Tattoo you
My wife and I are apparently the last remaining suburban couple without tattoos.
Over the weekend, I took the girls to the beach for the first time this year and mistakenly thought I had stumbled into a biker convention. Now that the revealing summer clothes are out, I can’t believe the number of people sporting something I once associated with meth dealers and crack whores.
When did tattoos on 30- and 40-something suburban parents become as common as McClaren strollers at the playground?
There were all kinds of tattoos on display. On the women, everthing from demure flowers on ankles to full-blown tramp stamps. On the men, everything from Celtic crosses on the upper arm to elaborate fantasy scenes once found only on the side of 1976 Chevy vans with porthole windows. God knows what the bathing suits were covering up.

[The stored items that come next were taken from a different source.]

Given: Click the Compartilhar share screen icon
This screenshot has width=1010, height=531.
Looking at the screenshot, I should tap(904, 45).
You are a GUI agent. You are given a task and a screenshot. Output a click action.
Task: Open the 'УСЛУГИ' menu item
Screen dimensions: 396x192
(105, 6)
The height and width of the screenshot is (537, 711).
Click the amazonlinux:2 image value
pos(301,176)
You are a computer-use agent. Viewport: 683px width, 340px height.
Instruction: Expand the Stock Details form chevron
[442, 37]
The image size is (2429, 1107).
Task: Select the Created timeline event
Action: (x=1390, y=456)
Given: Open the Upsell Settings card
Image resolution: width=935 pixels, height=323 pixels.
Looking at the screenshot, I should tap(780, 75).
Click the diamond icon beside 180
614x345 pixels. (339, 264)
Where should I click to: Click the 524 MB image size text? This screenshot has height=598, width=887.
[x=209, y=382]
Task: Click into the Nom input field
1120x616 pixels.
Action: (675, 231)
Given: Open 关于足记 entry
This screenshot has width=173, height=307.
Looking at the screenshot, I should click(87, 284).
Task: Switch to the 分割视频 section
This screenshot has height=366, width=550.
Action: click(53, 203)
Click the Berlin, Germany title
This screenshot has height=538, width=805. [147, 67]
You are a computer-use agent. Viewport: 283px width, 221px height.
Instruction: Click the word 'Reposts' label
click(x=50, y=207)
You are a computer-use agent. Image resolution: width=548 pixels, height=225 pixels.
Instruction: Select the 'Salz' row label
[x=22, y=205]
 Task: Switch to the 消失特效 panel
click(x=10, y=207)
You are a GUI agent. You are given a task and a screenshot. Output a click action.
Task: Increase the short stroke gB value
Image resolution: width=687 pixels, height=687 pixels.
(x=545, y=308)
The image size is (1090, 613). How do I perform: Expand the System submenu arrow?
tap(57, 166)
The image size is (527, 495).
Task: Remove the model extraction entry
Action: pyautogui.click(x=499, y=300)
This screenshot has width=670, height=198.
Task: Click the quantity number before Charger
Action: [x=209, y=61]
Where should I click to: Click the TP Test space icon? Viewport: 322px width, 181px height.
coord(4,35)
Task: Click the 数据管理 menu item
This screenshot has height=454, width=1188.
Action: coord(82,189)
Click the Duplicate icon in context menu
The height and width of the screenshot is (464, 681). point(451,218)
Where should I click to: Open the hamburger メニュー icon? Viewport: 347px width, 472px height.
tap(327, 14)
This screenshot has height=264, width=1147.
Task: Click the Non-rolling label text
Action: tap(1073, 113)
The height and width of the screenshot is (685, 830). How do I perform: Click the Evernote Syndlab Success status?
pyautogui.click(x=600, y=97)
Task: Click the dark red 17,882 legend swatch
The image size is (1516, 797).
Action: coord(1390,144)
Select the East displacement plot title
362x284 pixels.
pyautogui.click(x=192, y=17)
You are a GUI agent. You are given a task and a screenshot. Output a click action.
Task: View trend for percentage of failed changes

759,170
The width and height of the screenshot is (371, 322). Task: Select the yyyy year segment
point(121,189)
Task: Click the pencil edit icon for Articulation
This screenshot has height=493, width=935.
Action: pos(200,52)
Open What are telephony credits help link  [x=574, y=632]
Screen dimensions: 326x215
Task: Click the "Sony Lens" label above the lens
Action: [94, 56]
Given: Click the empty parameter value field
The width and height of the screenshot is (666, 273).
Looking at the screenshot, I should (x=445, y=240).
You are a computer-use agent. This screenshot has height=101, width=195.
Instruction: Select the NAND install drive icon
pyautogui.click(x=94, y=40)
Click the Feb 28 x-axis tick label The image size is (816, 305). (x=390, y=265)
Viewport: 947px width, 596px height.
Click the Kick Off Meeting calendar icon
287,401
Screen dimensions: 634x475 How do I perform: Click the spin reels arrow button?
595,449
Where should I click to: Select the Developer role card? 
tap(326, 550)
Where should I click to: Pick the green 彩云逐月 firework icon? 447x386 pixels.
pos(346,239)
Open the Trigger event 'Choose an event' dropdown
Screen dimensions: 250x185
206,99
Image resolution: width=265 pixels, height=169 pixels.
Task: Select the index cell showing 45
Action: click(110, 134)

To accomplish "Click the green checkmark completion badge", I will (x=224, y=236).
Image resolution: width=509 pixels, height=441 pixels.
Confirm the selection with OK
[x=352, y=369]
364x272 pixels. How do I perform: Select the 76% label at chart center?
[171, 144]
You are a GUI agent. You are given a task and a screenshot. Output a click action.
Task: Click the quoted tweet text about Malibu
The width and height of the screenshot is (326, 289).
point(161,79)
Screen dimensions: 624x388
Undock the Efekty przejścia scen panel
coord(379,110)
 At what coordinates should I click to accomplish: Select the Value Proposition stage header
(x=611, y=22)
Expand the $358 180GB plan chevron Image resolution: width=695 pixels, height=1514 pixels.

The funny thing is, these were minivan parents. There were tattoos in close proximity to stretch marks and 38-inch waists. This doesn’t seem to be another example of the dreaded “hipster parent” trend, where parents dress their kids in Sex Pistols t-shirts and ink, pierce, drug and mosh themselves to extreme in order to prove they’re not Dockers-wearing, Maroon 5-listening, golf-playing drones.
The Rutgers University Health Center recently studied the trend of body art and piercing among adults.
“There is a kind of cultural curve that has passed,’’ says study author Walter Hewitt. “People who drive Volvos are now considering piercings. They are so mainstream now that no one even comments any more.’’
My wife and I are far from prudish, but I just can’t shake the feeling that maybe it’s not the best example to set for your kids. What do you say when your 11-year-old daughter wants a tattoo? Let’s go get one together?